Next we take a peek at the data.

`head(phyActFlowPropensity)`

`kable(head(phyActFlowPropensity))`

These data consist of paired comparisons of 87 physical activities on 16 flow-related facets. The procedure was that participants submitted two activities using free-form input. These activities were substitute into item templates. For example, the 'predict' item asked, "How predictable is the action?" with response options:

- A1 is much more predictable than A2.
- A1 is somewhat more predictable than A2.
- Both offer roughly equal predictability.
- A2 is somewhat more predictable than A1.
- A2 is much more predictable than A1.

A "somewhat more" response is scored 1 or -1 and "much more" scored 2 or -2. A tie (i.e. "roughly equal") is scored as zero. We will need to analyze each item separately before we analyze them together. Therefore, we will start with 'skill'.
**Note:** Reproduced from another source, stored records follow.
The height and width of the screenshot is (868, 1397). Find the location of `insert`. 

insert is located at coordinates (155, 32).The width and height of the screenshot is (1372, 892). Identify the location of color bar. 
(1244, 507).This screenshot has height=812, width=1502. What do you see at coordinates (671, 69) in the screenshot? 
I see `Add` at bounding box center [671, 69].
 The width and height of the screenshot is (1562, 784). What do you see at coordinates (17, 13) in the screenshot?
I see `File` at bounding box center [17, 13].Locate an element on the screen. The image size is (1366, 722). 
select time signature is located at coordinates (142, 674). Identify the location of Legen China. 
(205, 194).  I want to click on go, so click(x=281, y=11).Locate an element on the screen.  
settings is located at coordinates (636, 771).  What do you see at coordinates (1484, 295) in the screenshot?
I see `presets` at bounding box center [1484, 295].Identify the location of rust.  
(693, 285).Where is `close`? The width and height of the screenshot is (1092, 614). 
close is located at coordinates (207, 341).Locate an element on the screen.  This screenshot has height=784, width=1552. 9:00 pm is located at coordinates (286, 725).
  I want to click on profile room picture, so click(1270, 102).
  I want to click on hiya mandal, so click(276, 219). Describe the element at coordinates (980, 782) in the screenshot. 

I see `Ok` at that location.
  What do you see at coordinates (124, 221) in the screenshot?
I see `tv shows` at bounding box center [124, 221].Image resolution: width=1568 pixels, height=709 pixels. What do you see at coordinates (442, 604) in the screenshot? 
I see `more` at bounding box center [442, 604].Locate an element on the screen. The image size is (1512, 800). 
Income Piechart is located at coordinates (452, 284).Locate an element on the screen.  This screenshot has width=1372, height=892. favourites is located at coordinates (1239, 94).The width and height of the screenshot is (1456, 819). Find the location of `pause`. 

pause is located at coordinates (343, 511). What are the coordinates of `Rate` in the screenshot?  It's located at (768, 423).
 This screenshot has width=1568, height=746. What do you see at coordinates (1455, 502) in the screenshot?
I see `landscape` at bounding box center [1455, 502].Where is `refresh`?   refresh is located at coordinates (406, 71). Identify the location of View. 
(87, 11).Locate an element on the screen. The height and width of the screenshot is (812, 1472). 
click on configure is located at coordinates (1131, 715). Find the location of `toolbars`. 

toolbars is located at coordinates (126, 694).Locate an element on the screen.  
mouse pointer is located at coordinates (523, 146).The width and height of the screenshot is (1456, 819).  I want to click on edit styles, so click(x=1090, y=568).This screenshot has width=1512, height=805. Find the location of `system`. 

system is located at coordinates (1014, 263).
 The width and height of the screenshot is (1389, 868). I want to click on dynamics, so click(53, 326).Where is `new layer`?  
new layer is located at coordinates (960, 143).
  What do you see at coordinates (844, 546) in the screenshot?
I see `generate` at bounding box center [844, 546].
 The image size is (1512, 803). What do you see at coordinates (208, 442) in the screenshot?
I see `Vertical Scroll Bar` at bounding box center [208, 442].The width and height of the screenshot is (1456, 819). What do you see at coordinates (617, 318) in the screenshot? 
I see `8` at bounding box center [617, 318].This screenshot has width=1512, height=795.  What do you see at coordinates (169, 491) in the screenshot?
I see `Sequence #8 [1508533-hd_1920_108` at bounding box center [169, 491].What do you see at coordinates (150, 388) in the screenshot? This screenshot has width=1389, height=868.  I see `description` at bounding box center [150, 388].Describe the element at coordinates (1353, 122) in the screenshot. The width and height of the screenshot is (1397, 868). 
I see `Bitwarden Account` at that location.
Data must be fed into **Stan** in a partially digested form. The next block of code demonstrates how a suitable data object may be constructed using the `prepData()`

function. This function automatically determines the
number of threshold parameters based on the
range observed in your data.
One thing it does not do is pick a `varCorrection`

factor. The `varCorrection`

determines the degree of adaption in the model. Usually a setting of between 2.0 to 4.0 will obtain optimal results.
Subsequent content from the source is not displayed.